### Requirement
What follows is a set of records; copy all of it exactly.

### Record set
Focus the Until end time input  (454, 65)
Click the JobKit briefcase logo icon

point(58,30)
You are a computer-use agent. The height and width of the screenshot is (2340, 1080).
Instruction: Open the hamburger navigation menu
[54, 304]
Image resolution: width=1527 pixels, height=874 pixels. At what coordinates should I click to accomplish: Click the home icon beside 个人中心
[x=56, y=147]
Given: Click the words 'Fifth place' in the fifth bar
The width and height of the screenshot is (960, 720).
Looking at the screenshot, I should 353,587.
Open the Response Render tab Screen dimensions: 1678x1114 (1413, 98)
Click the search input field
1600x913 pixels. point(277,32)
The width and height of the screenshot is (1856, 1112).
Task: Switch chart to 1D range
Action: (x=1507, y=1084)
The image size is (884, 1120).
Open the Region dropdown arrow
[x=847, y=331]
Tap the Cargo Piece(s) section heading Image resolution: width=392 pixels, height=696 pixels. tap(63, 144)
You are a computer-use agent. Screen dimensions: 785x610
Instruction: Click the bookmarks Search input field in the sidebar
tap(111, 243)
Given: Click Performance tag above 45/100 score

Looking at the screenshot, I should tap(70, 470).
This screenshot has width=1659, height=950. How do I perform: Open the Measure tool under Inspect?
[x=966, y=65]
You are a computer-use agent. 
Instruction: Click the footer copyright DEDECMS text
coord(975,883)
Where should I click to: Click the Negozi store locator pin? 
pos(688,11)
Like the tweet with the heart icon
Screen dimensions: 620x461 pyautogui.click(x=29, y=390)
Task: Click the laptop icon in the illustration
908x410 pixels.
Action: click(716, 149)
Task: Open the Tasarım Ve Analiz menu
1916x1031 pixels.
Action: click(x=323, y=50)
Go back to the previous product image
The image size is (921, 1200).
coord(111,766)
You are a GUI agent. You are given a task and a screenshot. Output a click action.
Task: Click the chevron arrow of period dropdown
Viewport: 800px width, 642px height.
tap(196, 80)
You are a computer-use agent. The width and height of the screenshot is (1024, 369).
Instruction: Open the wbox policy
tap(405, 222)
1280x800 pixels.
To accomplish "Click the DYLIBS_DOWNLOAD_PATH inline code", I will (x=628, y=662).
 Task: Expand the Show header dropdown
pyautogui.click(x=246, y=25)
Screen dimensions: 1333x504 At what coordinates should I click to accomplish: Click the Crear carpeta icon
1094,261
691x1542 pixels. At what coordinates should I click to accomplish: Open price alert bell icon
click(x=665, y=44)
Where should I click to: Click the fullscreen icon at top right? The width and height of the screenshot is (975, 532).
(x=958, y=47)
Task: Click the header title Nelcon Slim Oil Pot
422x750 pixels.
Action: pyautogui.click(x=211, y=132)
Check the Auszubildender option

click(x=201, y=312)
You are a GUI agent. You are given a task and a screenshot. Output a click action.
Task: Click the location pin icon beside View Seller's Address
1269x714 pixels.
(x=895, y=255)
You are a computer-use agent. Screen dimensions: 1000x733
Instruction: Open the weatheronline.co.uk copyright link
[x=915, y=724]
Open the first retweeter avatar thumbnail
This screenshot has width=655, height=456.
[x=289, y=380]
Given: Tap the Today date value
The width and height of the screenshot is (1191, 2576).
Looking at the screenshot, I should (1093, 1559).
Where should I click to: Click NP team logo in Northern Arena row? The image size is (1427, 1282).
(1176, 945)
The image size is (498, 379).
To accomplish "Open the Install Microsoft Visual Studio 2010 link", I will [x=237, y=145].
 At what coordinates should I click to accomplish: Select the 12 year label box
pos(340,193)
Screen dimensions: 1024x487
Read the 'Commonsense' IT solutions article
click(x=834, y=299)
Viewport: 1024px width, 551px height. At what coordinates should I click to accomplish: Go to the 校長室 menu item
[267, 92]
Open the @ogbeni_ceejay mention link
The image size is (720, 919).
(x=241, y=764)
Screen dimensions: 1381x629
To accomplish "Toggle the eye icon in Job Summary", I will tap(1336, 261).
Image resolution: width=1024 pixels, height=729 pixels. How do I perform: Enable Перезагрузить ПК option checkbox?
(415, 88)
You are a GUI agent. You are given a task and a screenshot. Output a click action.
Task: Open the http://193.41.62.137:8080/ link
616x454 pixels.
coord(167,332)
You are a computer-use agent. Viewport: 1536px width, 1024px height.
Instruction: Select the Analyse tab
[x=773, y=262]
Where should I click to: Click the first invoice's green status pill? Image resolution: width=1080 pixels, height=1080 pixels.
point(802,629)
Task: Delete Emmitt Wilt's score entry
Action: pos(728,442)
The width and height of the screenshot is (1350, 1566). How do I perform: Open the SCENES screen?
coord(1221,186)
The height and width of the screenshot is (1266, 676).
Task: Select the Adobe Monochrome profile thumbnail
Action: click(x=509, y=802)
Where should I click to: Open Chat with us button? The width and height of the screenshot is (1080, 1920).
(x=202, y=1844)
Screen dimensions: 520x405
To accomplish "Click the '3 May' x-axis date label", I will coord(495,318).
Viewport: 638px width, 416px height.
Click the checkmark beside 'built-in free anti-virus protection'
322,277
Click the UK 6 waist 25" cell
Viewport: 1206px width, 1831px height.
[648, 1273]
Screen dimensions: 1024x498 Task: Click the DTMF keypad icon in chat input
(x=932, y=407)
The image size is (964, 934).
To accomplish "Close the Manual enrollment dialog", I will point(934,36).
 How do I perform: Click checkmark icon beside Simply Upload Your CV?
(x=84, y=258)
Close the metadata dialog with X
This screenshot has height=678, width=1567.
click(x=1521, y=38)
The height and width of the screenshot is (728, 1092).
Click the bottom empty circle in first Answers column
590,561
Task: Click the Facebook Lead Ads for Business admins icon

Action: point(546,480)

### Response to this exercise
Focus the Until end time input  (454, 65)
Click the JobKit briefcase logo icon

point(58,30)
You are a computer-use agent. The height and width of the screenshot is (2340, 1080).
Instruction: Open the hamburger navigation menu
[54, 304]
Image resolution: width=1527 pixels, height=874 pixels. At what coordinates should I click to accomplish: Click the home icon beside 个人中心
[x=56, y=147]
Given: Click the words 'Fifth place' in the fifth bar
The width and height of the screenshot is (960, 720).
Looking at the screenshot, I should 353,587.
Open the Response Render tab Screen dimensions: 1678x1114 (1413, 98)
Click the search input field
1600x913 pixels. point(277,32)
The width and height of the screenshot is (1856, 1112).
Task: Switch chart to 1D range
Action: (x=1507, y=1084)
The image size is (884, 1120).
Open the Region dropdown arrow
[x=847, y=331]
Tap the Cargo Piece(s) section heading Image resolution: width=392 pixels, height=696 pixels. tap(63, 144)
You are a computer-use agent. Screen dimensions: 785x610
Instruction: Click the bookmarks Search input field in the sidebar
tap(111, 243)
Given: Click Performance tag above 45/100 score

Looking at the screenshot, I should tap(70, 470).
This screenshot has width=1659, height=950. How do I perform: Open the Measure tool under Inspect?
[x=966, y=65]
You are a computer-use agent. 
Instruction: Click the footer copyright DEDECMS text
coord(975,883)
Where should I click to: Click the Negozi store locator pin? 
pos(688,11)
Like the tweet with the heart icon
Screen dimensions: 620x461 pyautogui.click(x=29, y=390)
Task: Click the laptop icon in the illustration
908x410 pixels.
Action: click(716, 149)
Task: Open the Tasarım Ve Analiz menu
1916x1031 pixels.
Action: click(x=323, y=50)
Go back to the previous product image
The image size is (921, 1200).
coord(111,766)
You are a GUI agent. You are given a task and a screenshot. Output a click action.
Task: Click the chevron arrow of period dropdown
Viewport: 800px width, 642px height.
tap(196, 80)
You are a computer-use agent. The width and height of the screenshot is (1024, 369).
Instruction: Open the wbox policy
tap(405, 222)
1280x800 pixels.
To accomplish "Click the DYLIBS_DOWNLOAD_PATH inline code", I will (x=628, y=662).
 Task: Expand the Show header dropdown
pyautogui.click(x=246, y=25)
Screen dimensions: 1333x504 At what coordinates should I click to accomplish: Click the Crear carpeta icon
1094,261
691x1542 pixels. At what coordinates should I click to accomplish: Open price alert bell icon
click(x=665, y=44)
Where should I click to: Click the fullscreen icon at top right? The width and height of the screenshot is (975, 532).
(x=958, y=47)
Task: Click the header title Nelcon Slim Oil Pot
422x750 pixels.
Action: pyautogui.click(x=211, y=132)
Check the Auszubildender option

click(x=201, y=312)
You are a GUI agent. You are given a task and a screenshot. Output a click action.
Task: Click the location pin icon beside View Seller's Address
1269x714 pixels.
(x=895, y=255)
You are a computer-use agent. Screen dimensions: 1000x733
Instruction: Open the weatheronline.co.uk copyright link
[x=915, y=724]
Open the first retweeter avatar thumbnail
This screenshot has width=655, height=456.
[x=289, y=380]
Given: Tap the Today date value
The width and height of the screenshot is (1191, 2576).
Looking at the screenshot, I should (1093, 1559).
Where should I click to: Click NP team logo in Northern Arena row? The image size is (1427, 1282).
(1176, 945)
The image size is (498, 379).
To accomplish "Open the Install Microsoft Visual Studio 2010 link", I will [x=237, y=145].
 At what coordinates should I click to accomplish: Select the 12 year label box
pos(340,193)
Screen dimensions: 1024x487
Read the 'Commonsense' IT solutions article
click(x=834, y=299)
Viewport: 1024px width, 551px height. At what coordinates should I click to accomplish: Go to the 校長室 menu item
[267, 92]
Open the @ogbeni_ceejay mention link
The image size is (720, 919).
(x=241, y=764)
Screen dimensions: 1381x629
To accomplish "Toggle the eye icon in Job Summary", I will tap(1336, 261).
Image resolution: width=1024 pixels, height=729 pixels. How do I perform: Enable Перезагрузить ПК option checkbox?
(415, 88)
You are a GUI agent. You are given a task and a screenshot. Output a click action.
Task: Open the http://193.41.62.137:8080/ link
616x454 pixels.
coord(167,332)
You are a computer-use agent. Viewport: 1536px width, 1024px height.
Instruction: Select the Analyse tab
[x=773, y=262]
Where should I click to: Click the first invoice's green status pill? Image resolution: width=1080 pixels, height=1080 pixels.
point(802,629)
Task: Delete Emmitt Wilt's score entry
Action: pos(728,442)
The width and height of the screenshot is (1350, 1566). How do I perform: Open the SCENES screen?
coord(1221,186)
The height and width of the screenshot is (1266, 676).
Task: Select the Adobe Monochrome profile thumbnail
Action: click(x=509, y=802)
Where should I click to: Open Chat with us button? The width and height of the screenshot is (1080, 1920).
(x=202, y=1844)
Screen dimensions: 520x405
To accomplish "Click the '3 May' x-axis date label", I will coord(495,318).
Viewport: 638px width, 416px height.
Click the checkmark beside 'built-in free anti-virus protection'
322,277
Click the UK 6 waist 25" cell
Viewport: 1206px width, 1831px height.
[648, 1273]
Screen dimensions: 1024x498 Task: Click the DTMF keypad icon in chat input
(x=932, y=407)
The image size is (964, 934).
To accomplish "Close the Manual enrollment dialog", I will point(934,36).
 How do I perform: Click checkmark icon beside Simply Upload Your CV?
(x=84, y=258)
Close the metadata dialog with X
This screenshot has height=678, width=1567.
click(x=1521, y=38)
The height and width of the screenshot is (728, 1092).
Click the bottom empty circle in first Answers column
590,561
Task: Click the Facebook Lead Ads for Business admins icon

Action: point(546,480)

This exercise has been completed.